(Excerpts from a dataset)
>>>>
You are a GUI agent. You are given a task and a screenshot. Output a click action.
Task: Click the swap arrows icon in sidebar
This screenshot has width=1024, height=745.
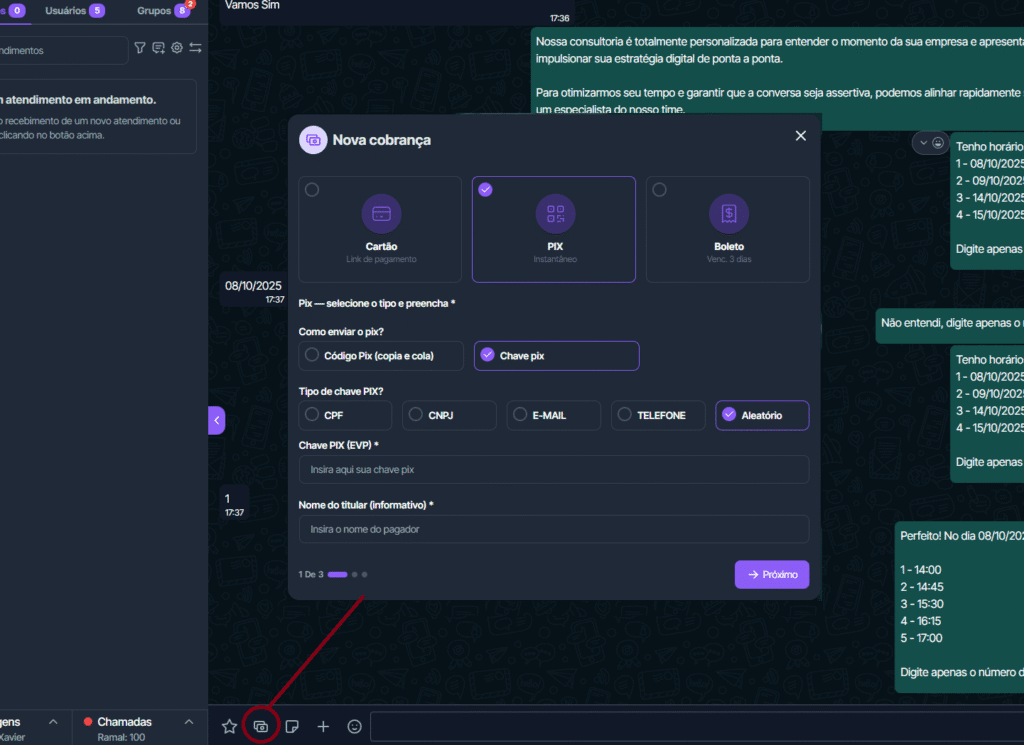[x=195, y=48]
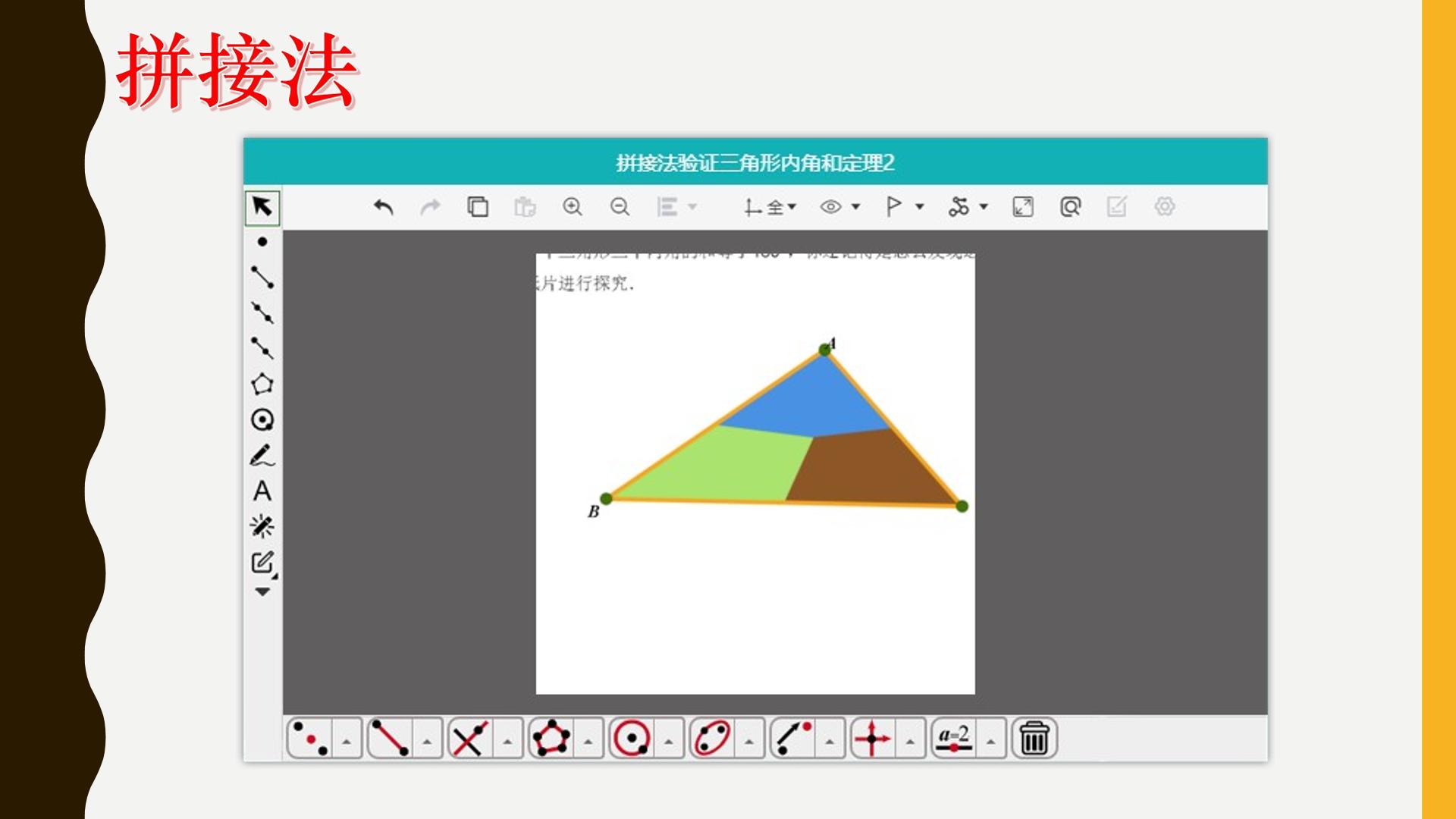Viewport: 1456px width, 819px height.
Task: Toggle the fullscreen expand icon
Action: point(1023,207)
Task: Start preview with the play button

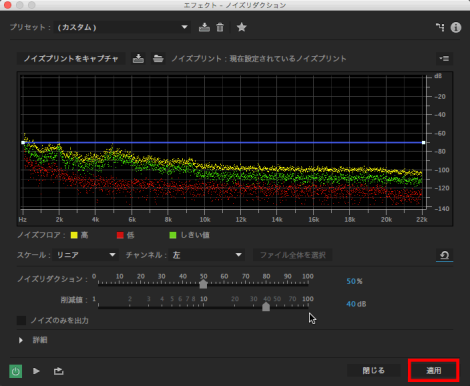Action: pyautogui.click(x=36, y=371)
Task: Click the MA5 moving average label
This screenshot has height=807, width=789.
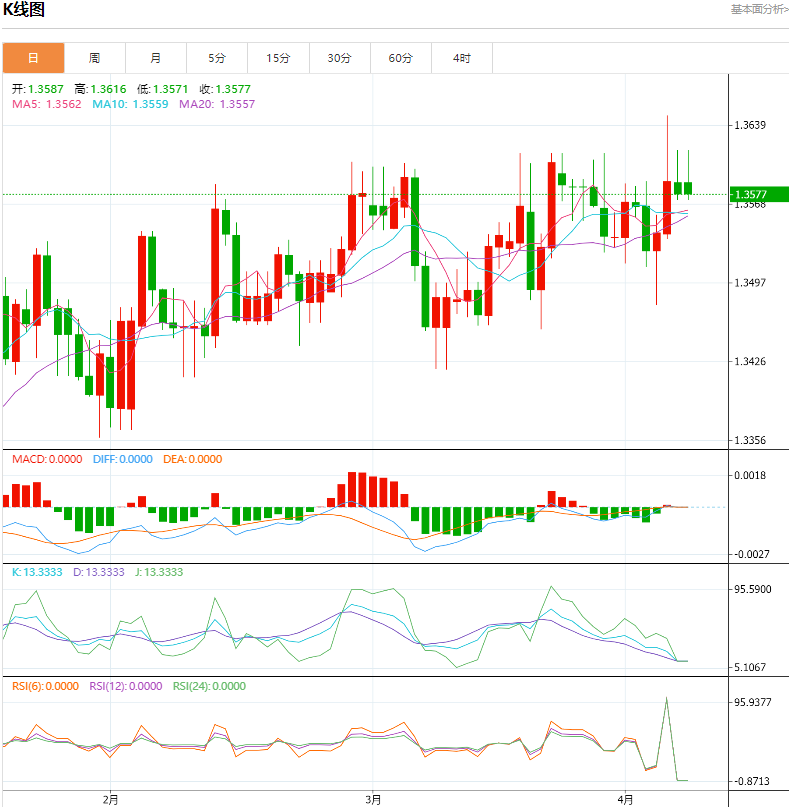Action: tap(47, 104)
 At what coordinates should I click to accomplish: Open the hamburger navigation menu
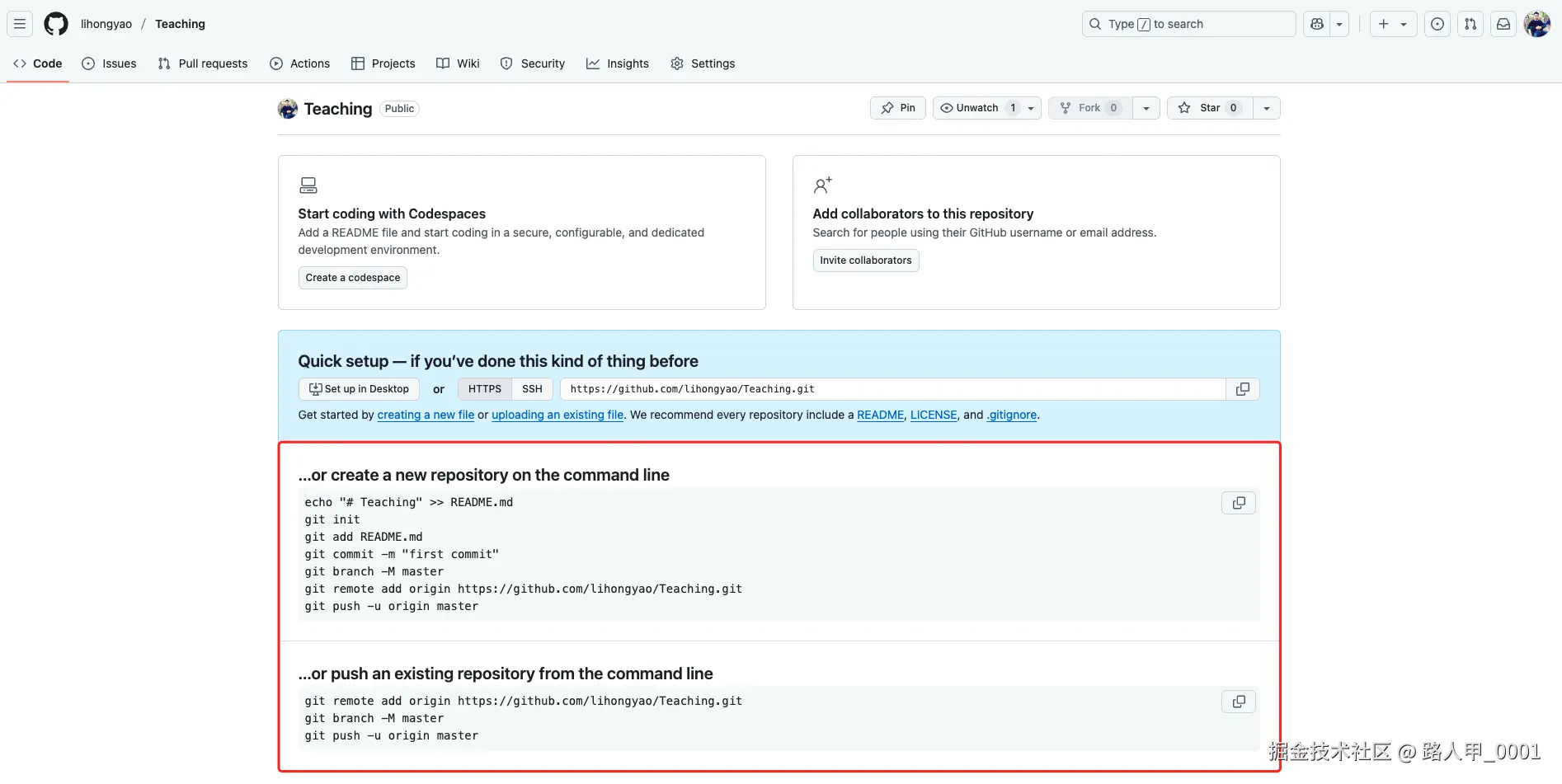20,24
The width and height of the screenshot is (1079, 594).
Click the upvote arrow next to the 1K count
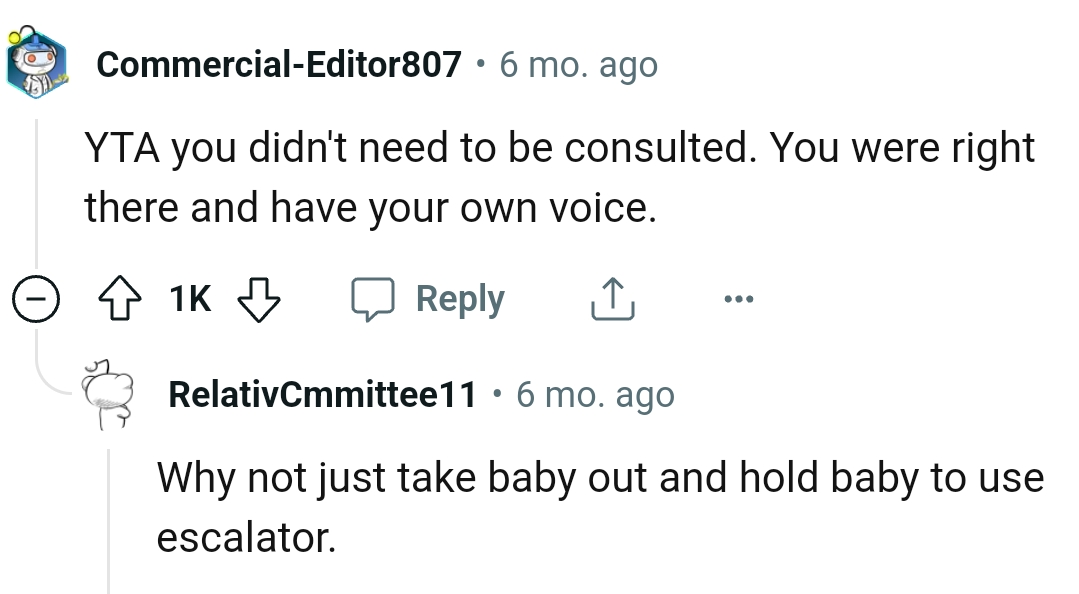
<<<<
WHAT TO DO
Could you reproduce every record above exactly, leaving out the pictures?

TASK OUTPUT
You are a GUI agent. You are given a task and a screenshot. Output a click action.
Task: Click the swap arrows icon in sidebar
This screenshot has width=1024, height=745.
[x=195, y=48]
Viewport: 1456px width, 819px height.
Task: Toggle the fullscreen expand icon
Action: point(1023,207)
Task: Start preview with the play button

Action: pyautogui.click(x=36, y=371)
Task: Click the MA5 moving average label
This screenshot has height=807, width=789.
Action: tap(47, 104)
 At what coordinates should I click to accomplish: Open the hamburger navigation menu
20,24
The width and height of the screenshot is (1079, 594).
Click the upvote arrow next to the 1K count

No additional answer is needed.